» **QUESTIONS ON THE MATERIAL**
1. According to the COVID-19 news excerpt, how many deaths has Schenectady County reported at adult care facilities?
2. Resume the COVID-19 news excerpt after its last sentence.

» **SOURCE EXTRACT**
__________
In other COVID-19 related developments Monday:

  • Statewide, 291,996 people had tested positive for COVID-19  and 17,303 had died from the disease as of Monday morning. In the Capital Region, Albany County reported four new deaths.
  • Albany Medical Center, the Capital Region’s largest hospital, said Monday that it is treating every patient transferred from a nursing home as potentially infected with COVID-19, and placing them on a unit dedicated to COVID care. Exact numbers are hard to come by, but numerous Capital Region nursing homes and adult care facilities have been hit with the pandemic. Schenectady County has reported 12 deaths at adult care facilities, including three at Ingersoll Place; Albany County has reported three deaths at Shaker Place; and Rensselaer County has seen eight deaths at Diamond Hill. Scores of residents and staff at these and other facilities are confirmed infected. Statewide, 3,625 resident deaths are shown on a state list that is outdated and incorrect.
__________
» **Stored data entries**

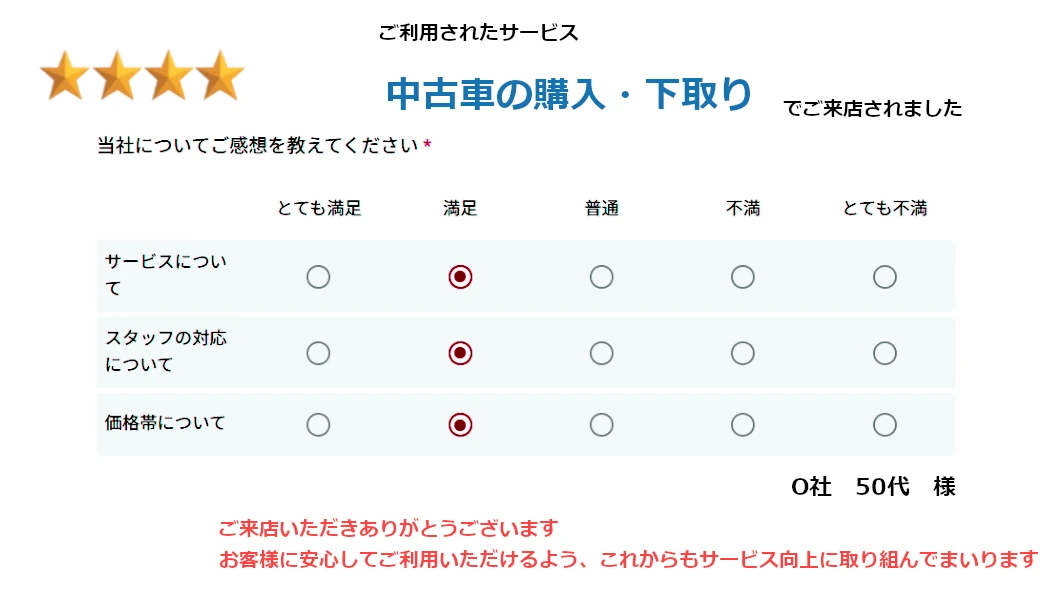This screenshot has height=600, width=1056.
Task: Pick とても不満 for サービスについて row
Action: [x=884, y=277]
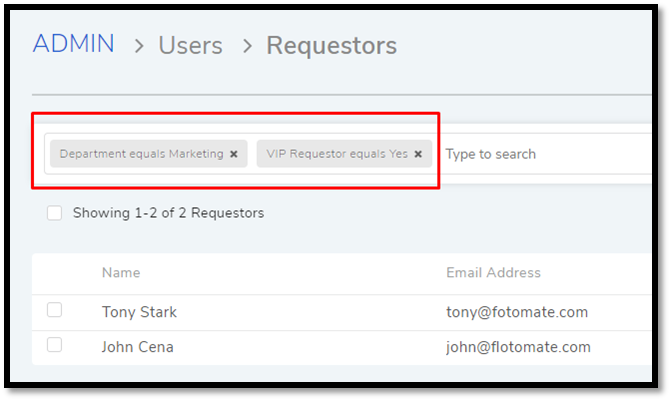
Task: Open John Cena's requestor record
Action: pyautogui.click(x=137, y=347)
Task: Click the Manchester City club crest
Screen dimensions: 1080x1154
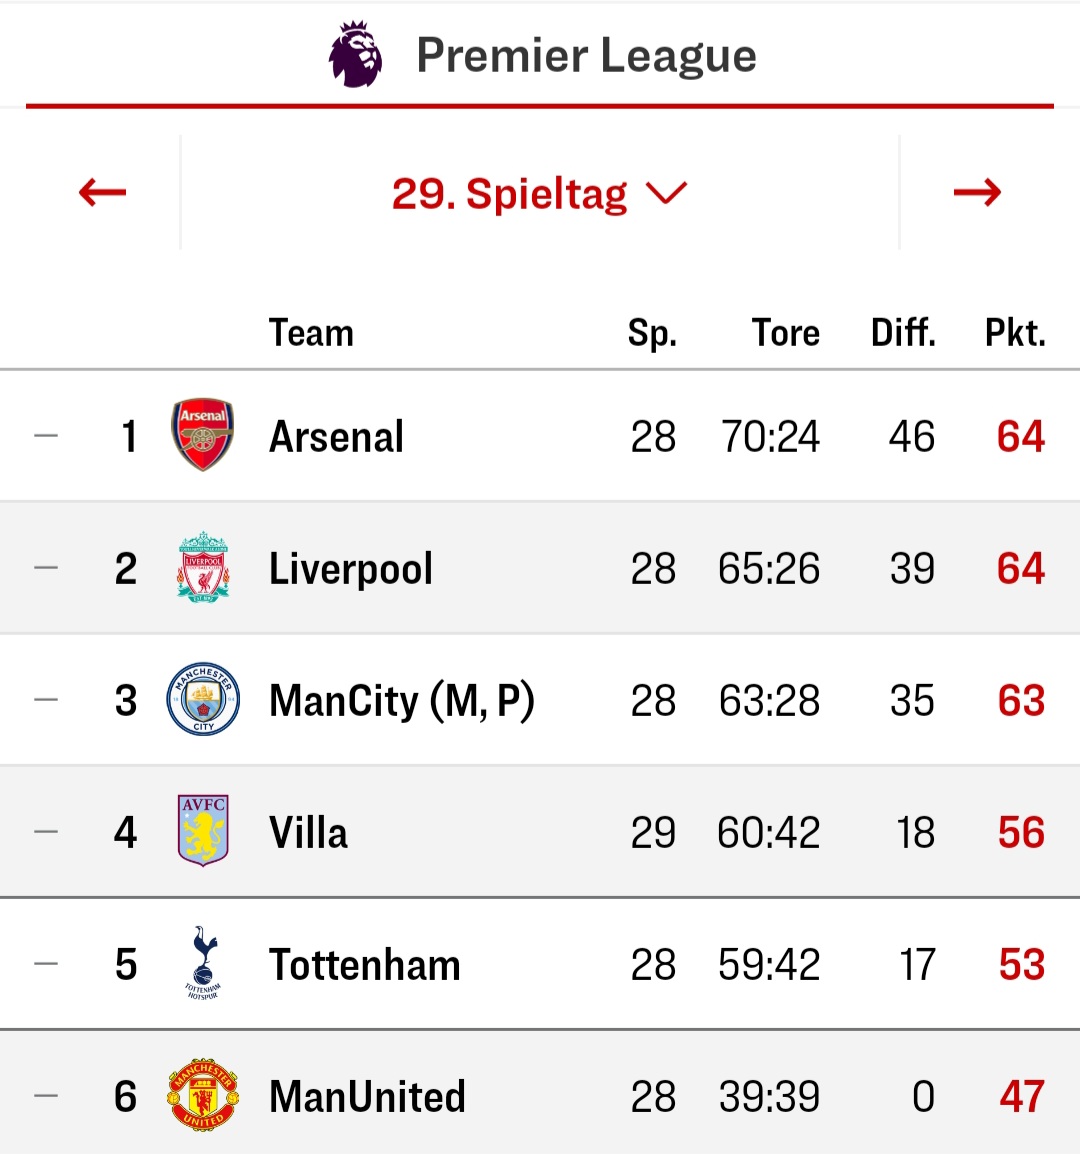Action: [203, 699]
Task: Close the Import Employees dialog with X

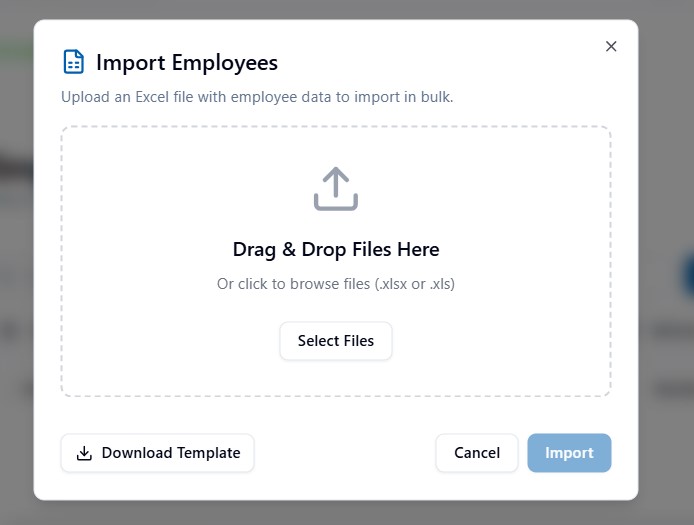Action: point(611,46)
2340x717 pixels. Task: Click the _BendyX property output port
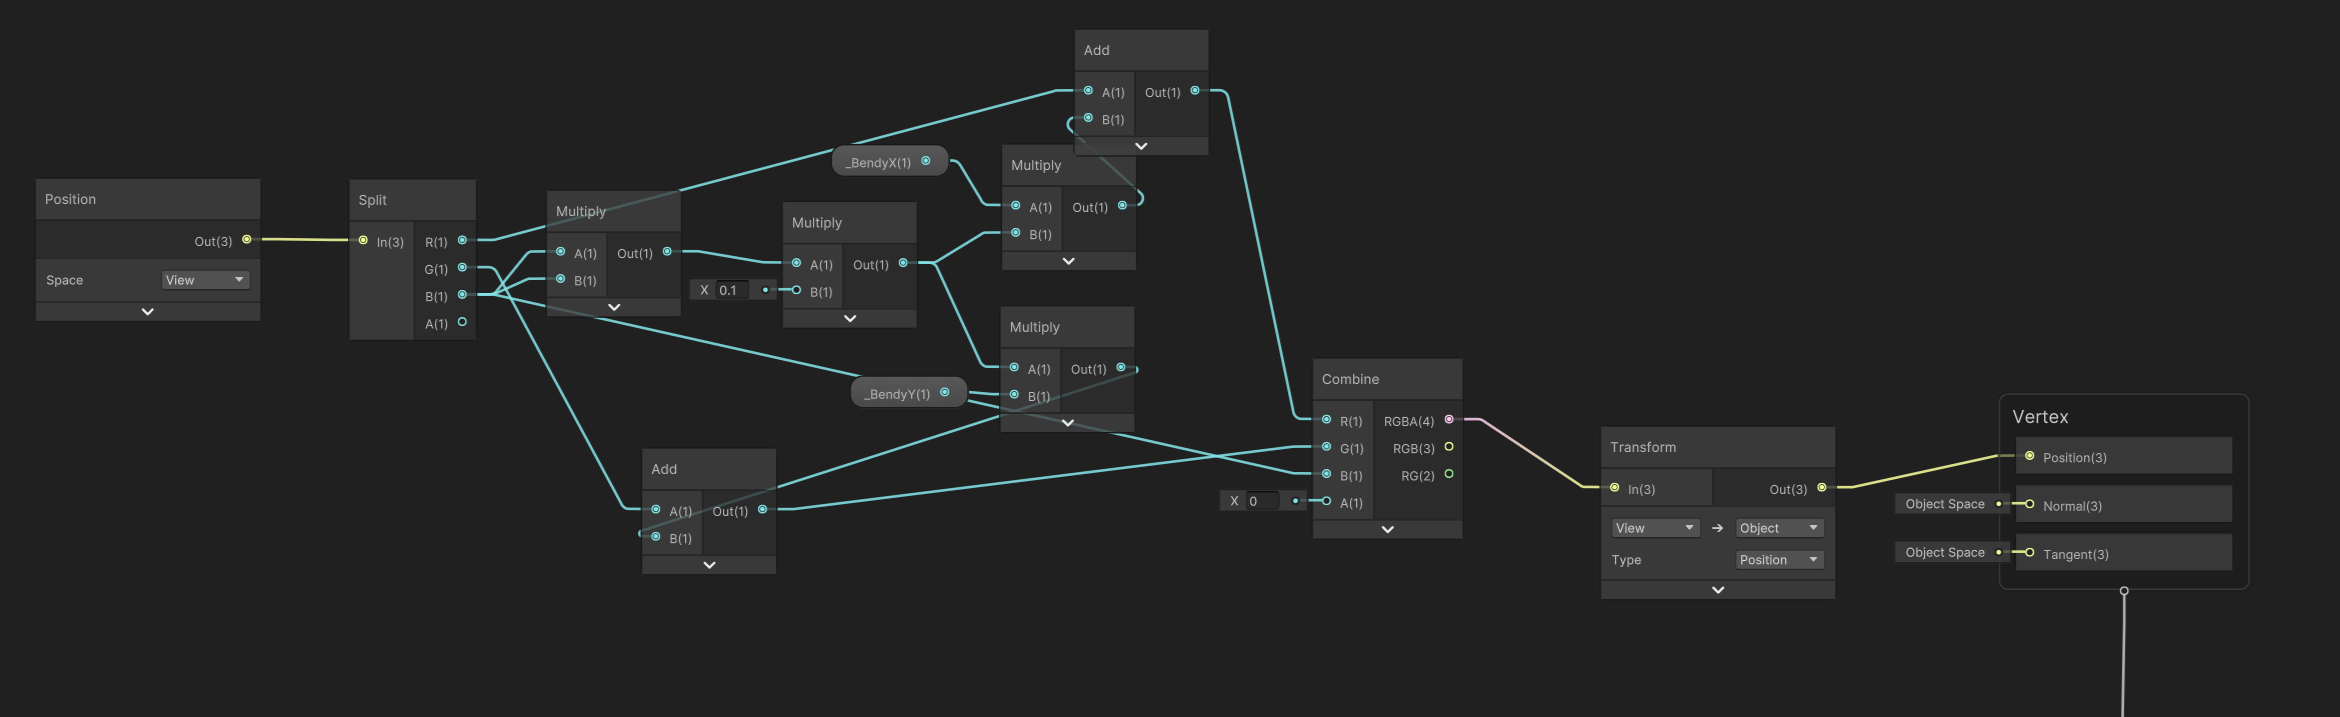[x=926, y=161]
__________
» **ANSWERS TO EACH TASK**
1. 12 deaths, including three at Ingersoll Place.

2.
  • U.S. Sen. Charles Schumer announced billions in funding for New York hospitals in the second round of federal CARES Act funding. Sums in the Capital Region include Albany Medical Center $20.3 million, Cobleskill Regional Medical Center $578,000, Columbia Memorial Hospital $2.81 million, Ellis Medicine $8.03 million, Glens Falls Hospital $6.06 million, Nathan Littauer Hospital $2.05 million, St. Mary’s Healthcare $3.21 million, St. Peter’s Hospital $12.31 million, Samaritan Hospital $6.35 million, Saratoga Hospital $7.05 million and Sunnyview Hospital $1.12 million.
  • The next round of the joint COVID-19 testing effort by Ellis Medicine and Schenectady County will be 9 a.m. to 5 p.m. Tuesday at Mont Pleasant Middle School, 1121 Forest Road. No prescription or insurance coverage is needed. On Monday, 146 people were tested at another pop-up site, far exceeding the goal of 100.
  • The Siena College Research Institute released a poll on the pandemic. Findings included: 78% of registered New York voters trust Cuomo to make a decision on reopening New York’s economy while 16% trust President Trump; 51% know someone who has tested positive for COVID-19 and 32% know someone who has died; a third of New York households include some who is laid-off and half have someone working from home.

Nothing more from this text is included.